Ms. Faust did something...different. It seemed like she ran into a chair. Then she continued her odd behaviors by sitting in the chair and looking at Ahorta's shoulder, addressing it as though it were Ahorta's face. At least it was proven, Ms. Faust was a mutant, and that calmed Ahorta down a little, if only just a little. Slowly, she put one of her feet on the ground, constantly checking the door and then turning back to Ms. Faust as if to ask her if the reptile was on her way in. Ms. Faust asked if Ahorta experienced this every time and she thought for a moment.
"Sometimes, they disguise themselves really well. I can see it most of the time, but sometimes it takes a few minutes before they reveal their real faces. Sometimes they can stay hidden for an hour, then I see their true faces. Others, they don't realize I can see them, so they reveal themselves early," she said, confiding her secrets with the head of the Order. "They aren't always reptiles. Some of them are clowns, some are alcoholics, prostitutes, frogs, newts, diseases, tornadoes, worms, maggots, injection needles, and all other sorts of stuff you don't want to mess with."

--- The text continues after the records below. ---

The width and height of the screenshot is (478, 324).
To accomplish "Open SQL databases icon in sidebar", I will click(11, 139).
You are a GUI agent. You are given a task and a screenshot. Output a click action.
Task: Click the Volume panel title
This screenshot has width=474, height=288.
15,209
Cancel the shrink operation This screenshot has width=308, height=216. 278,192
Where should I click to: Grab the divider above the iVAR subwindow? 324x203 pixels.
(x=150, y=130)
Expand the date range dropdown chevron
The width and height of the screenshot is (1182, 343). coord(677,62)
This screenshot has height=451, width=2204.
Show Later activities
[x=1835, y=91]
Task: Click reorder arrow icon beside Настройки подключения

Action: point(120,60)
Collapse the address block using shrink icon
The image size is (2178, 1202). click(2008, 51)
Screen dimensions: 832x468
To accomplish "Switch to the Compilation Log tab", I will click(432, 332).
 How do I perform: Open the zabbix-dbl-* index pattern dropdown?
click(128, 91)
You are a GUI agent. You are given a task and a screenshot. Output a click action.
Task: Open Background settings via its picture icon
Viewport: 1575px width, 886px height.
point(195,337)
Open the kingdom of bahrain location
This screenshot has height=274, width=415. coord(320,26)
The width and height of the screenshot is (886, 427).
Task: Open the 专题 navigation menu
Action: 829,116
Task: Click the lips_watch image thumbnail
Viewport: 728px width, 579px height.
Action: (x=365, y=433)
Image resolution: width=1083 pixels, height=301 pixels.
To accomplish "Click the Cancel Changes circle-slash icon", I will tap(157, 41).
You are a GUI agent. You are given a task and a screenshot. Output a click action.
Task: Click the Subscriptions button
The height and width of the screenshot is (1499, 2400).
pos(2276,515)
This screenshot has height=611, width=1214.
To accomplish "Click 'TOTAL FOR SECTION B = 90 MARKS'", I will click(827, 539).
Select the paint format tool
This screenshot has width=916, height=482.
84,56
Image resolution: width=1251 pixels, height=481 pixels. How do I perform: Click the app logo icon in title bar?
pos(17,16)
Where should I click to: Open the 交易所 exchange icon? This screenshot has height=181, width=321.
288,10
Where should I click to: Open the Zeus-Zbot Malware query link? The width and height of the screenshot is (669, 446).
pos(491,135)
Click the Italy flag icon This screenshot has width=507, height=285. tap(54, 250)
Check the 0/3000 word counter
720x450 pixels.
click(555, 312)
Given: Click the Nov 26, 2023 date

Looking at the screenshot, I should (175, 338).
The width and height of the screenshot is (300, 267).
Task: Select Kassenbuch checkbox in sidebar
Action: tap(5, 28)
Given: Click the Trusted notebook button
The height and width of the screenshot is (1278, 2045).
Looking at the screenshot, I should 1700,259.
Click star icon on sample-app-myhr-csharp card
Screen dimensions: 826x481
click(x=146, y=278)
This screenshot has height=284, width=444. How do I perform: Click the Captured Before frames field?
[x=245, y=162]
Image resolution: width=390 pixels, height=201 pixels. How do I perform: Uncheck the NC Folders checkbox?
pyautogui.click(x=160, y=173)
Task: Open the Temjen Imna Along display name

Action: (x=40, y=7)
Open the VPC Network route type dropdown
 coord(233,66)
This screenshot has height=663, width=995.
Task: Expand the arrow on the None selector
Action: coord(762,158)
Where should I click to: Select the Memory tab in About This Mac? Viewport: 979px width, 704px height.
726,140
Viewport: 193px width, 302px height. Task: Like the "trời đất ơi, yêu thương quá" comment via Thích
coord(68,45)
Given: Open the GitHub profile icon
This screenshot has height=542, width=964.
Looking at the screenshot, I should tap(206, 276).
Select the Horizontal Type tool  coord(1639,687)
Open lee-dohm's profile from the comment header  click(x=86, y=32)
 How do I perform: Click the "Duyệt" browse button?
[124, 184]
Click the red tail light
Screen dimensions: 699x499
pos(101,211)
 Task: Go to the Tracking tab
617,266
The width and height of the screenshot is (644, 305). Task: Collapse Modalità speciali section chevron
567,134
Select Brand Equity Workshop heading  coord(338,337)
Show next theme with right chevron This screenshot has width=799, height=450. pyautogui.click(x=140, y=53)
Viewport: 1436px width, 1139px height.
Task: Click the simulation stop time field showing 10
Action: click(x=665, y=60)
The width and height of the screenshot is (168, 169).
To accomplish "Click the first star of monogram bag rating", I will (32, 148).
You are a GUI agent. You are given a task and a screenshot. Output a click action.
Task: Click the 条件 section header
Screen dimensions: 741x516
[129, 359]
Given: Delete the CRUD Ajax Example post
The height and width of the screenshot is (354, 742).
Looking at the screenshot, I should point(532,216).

Ms. Faust asked for her name, another thing she was warey about giving information on. Then again, the insane asylum called her by a different name, a name she no longer recognized anymore and no longer had on her police files. While the woman she once was could produce a finger print, any time they pressed her thumb on paper, she'd eat right through it, thus no one was able to connect her to the girl she once was, unless it was her father or one of the employees at the psych ward. The name she had given herself no longer was a nickname, but her official name. "My name's Ahorta McCoy," she said, slowly putting her other leg on the ground. She quickly swept the floor with her eyes to make sure no rats were scurrying across it before planting her foot flat on the ground below her chair.